What an $11k roof looks like if you don't do your research.

Uh....this post is not a court case and this isn't a legal advice seeking subreddit. What a court would or wouldn't do doesn't apply to OP until it's in an actual court case. And if you think any advice that comes from this subreddit could possibly be construed as "legal advice" you are clearly not familiar with how "legal advice" is given. You are making it sound like I'm trying to be an attorney because I said he should pay his bill. That would be like trying to sue a Doctor for bad counsel because he recommended driving the speed limit. Hopefully they taught you the difference at whatever law school you went to.

But seriously, there is no way I can win with you, as you don't seem to understand that all of my comments are made without all of the information on OP's situtaion, and you don't have it either; but I would like to point out that I did not give anyone legal advice in the comment above (my second comment). I made statements in response to your statements, directed at you. This is a home improvement subreddit, and the advice given is to help with exactly that. Anyone, including you, that thinks otherwise is incorrect. If you feel that the advice I give is considered "legal" that's great! Who cares? No one. Did it help OP's situation? Who knows.

The only legal advice I gave to OP in my first comment was that he should contact the contractor, try not to violate his contract and he should seek counsel. If that can even be considered legal advice.

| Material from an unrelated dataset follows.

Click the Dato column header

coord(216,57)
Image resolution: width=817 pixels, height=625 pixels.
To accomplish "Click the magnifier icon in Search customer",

If you are construing that my second post was directed at the OP, you're incorrect. That was directed entirely at you and only you. And depending on the contract, an Owner is ultimately the one who decides whether work is defective. That's how construction contracts work dude. In fact, I just reread the EJCDC, and it has an entire section stating what I said to that affect. Sure a court may rule differently, but that would only occur if this were brought to a court, which it hasn't, as far as I know. And if it is, why in the world would he be posting information about his court case? Stop acting like it is and that it's governed by such a situation, because it's not. Right now it's two different parties, and one has an issue with quality. I will remind you again, this is a home improvement subreddit. Any advice given is under the knowledge that it's intended to help with the improvement of the home, or in this case the roof. I don't think anyone giving advice in this subreddit is attempting to give legal advice, and if they are, it's purely unintentional and I am willing to bet that they wouldn't be held accountable if such a situation arose.

And it's interesting that you are quick to commend me for stating we should not be giving legal advice, yet you feel required to make this a law class. I think the first post that I responded to stated it best and was only trying to reiterate the importance of contacting the contractor first and then contacting an attorney, different than another post that stated he should sue them right away or not even pay them. Perhaps the owner of the contractor would come out and be ashamed of the work and fix it, making the past two comments of our conversation moot.

I think you are trying to exert your visceral and misguided law knowledge into a situation (and a subreddit) where it's not needed, wanted or required. My original recommendation was that he should contact the contractor in an attempt to remedy the situation, try not to violate his contract, and contact an attorney. This is common practice, and I feel like anyone would do this, hopefully. I think if it came down to it, a judge would be mostly concerned that the contractor was not made entirely aware of the issues the OP had with the work as soon as possible.

Thanks for pointing out how bad my 'legal advice' was. Hopefully others will read it and realize that I'm not an attorney, in some legal website, trying to give legal advice.